When the agent initiates the call to the Asterisk IP Address, we start to send WebRTC and SIP over WebSocket to the Asterisk server.
2.6. Agent is placed in conference to wait for client leg
The Asterisk is capable of communicating via SIP over WebSocket. The Asterisk WebRTC module will handle the WebRTC. When we put the agent into conference, the conference module will transcode the OPUS codec to G.711. The conference takes place on the Asterisk Media server. We also have a resource that has implemented this exact solution.
2.7. Asterisk sends call events to Company Media Manager Server
When a new media server is provisioned, the media server is provisioned with the IP address of the Company Media Server Manager or a pool of these machines. When the call starts to take place, we’d send call state back to the Company Media Server Manager via the Asterisk Management Interface enabling us to load balance.
2.8 Either the Acision Sip Proxy sends the client leg to Asterisk or we could initiate the call through the Asterisk.
For the client leg, the agent is sitting in conference, how does the client leg get into the conference? One option is to have the Acision SIP Proxy route the call to the appropriate Asterisk server. Another option is for the Asterisk media server to initiate the client leg. The call would run through the Acision SIP Proxy out to the PSTN. This would effectively enable us to “nail up” the agent if needed.
3. Questions
3.1. Will the Asterisk media server IP addresses have to be publicly exposed?

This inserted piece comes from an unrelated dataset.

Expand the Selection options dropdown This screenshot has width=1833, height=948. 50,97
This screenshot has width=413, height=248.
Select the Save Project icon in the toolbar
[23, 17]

In this solution, yes, the Asterisk media server IP addresses would be publicly exposed. We could front the media servers with an OpenSIPS, but it would probably be easier to just open a range of 255 IP addresses. If we exceed 255 media servers, then we could either look into fronting it with an OpenSIPs or splitting up the WebSocket and transcoding work.
3.2 How does the NAT Traversal work?
We need to learn more about what Company does today.
3.3 How do we scale? How do we deal with the transcoding?
We scale by adding Asterisk media servers to the pool. The Company Media Manager Server then routes the load.